例年はあまり盛り上がらないこの時期の日本ダービートライアルですが、今年は熱い熱い!
先週、ペルーサが凄まじい時計を記録し、一躍日本ダービーの本命の一角に名乗りを上げる形となった青葉賞に引き続き、今週も京都新聞杯とプリンシパルSというダービートライアルが開催されました。

プリンシパルの本命は、やはりあの馬、大器ルーラーシップ。皐月賞前哨戦の若葉Sでは、ザタイキの故障や前走の激走の影響もあってか、脚が伸びずに結局皐月賞の出走権を取り逃してしまったのですが、ダービー優先出走権をかけたこのレースでは、その実力をいかんなく発揮してくれました。
圧勝だったとは聞いていたのですが、公式サイトで実際のレースの模様を見て口をあんぐり。まじでケタ違いの圧勝じゃないですか。他馬をまるで問題にしない四馬身差。突き放してから流していたので、実際はもっと突っ走っていたでしょう、これ。相手はわりと小粒だったとは言え、二番人気のダイワファルコンはヴィクトワールピサが勝った弥生賞で三着に入っている馬ですし、なにより時計ですよ、時計。東京コースと中山の違いはあるとはいえ、皐月賞よりも一秒以上早い1:59:1という記録を叩き出したのは評価できるんじゃないでしょうか。
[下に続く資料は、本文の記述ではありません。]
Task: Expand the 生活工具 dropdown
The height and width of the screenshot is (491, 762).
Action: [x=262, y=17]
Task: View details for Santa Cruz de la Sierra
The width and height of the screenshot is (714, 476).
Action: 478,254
もちろん、ダービーはそこからさらに400メートル距離が伸びるのですが、キンカメとエアグルーヴの子供と来たら余裕で大丈夫でしょう。
単純に出走権が取れたらいいなあ、といった程度の期待値だったので、ここまで強烈なインパクトで殴り込んでくるとは思いもよらず、これは嬉しい悲鳴だ。
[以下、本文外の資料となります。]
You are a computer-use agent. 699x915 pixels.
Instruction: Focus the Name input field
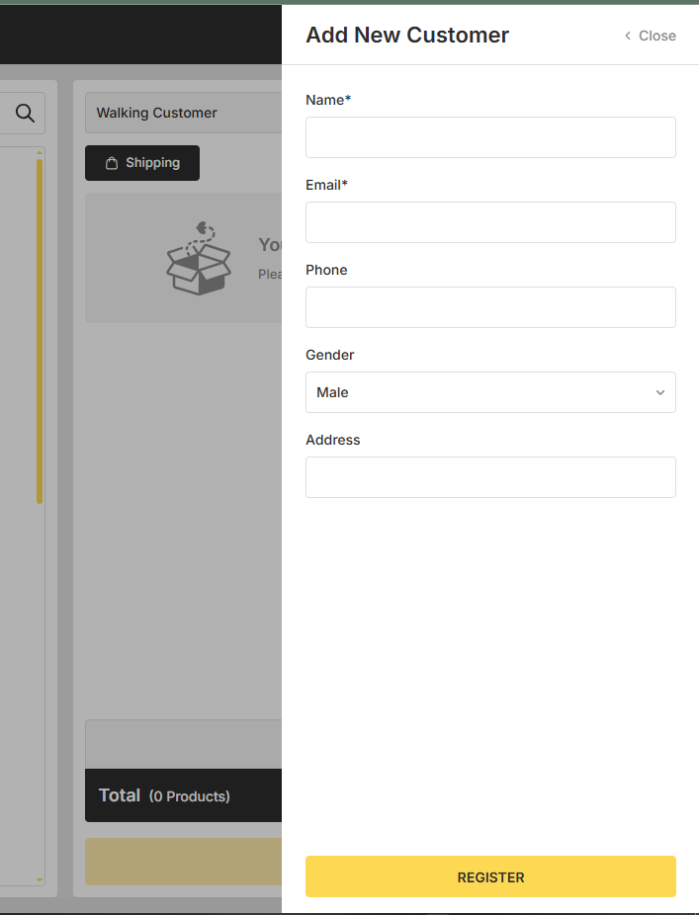[490, 137]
そして、京都新聞杯では皐月賞で私が馬券を捧げたゲシュタルトが、先行押切でコスモファントムを競り落とし、レーヴドリアンの凄まじい追い込みを躱して、見事に勝利。
うむ、皐月賞では瞬発力勝負になってしまったところがあったけれど、先行馬で唯一と言っていいほど見せ場を作っただけあって、前優位の競馬になったらやっぱりこの馬、思ってた以上に強いわ。レーヴドリアンが評判どおりのド迫力のまくりを見せながら、あれで追いつけなかったのはレーヴドリアンからすれば痛いし、ゲシュタルトとすれば会心の競馬だったろう。
時計も過去五年さかのぼっても一番の時計で文句もない。
レーヴドリアンは、これはファンがつきそうな馬だなあ。確かに、見ていて痛快だ。あのダイナミックなストライドは、他馬とはスケールが全然違っていて、見ていて惚れ惚れしてしまう。このレースでも他馬とは次元の違う脚を見せたものの、展開やゲシュタルトという相手が悪かった。この馬をダービーでも見たかったが……まだまだ先があるさ。
なんども繰り返しになってしまうけれど、今年の三歳牡馬はタレントぞろいだワ。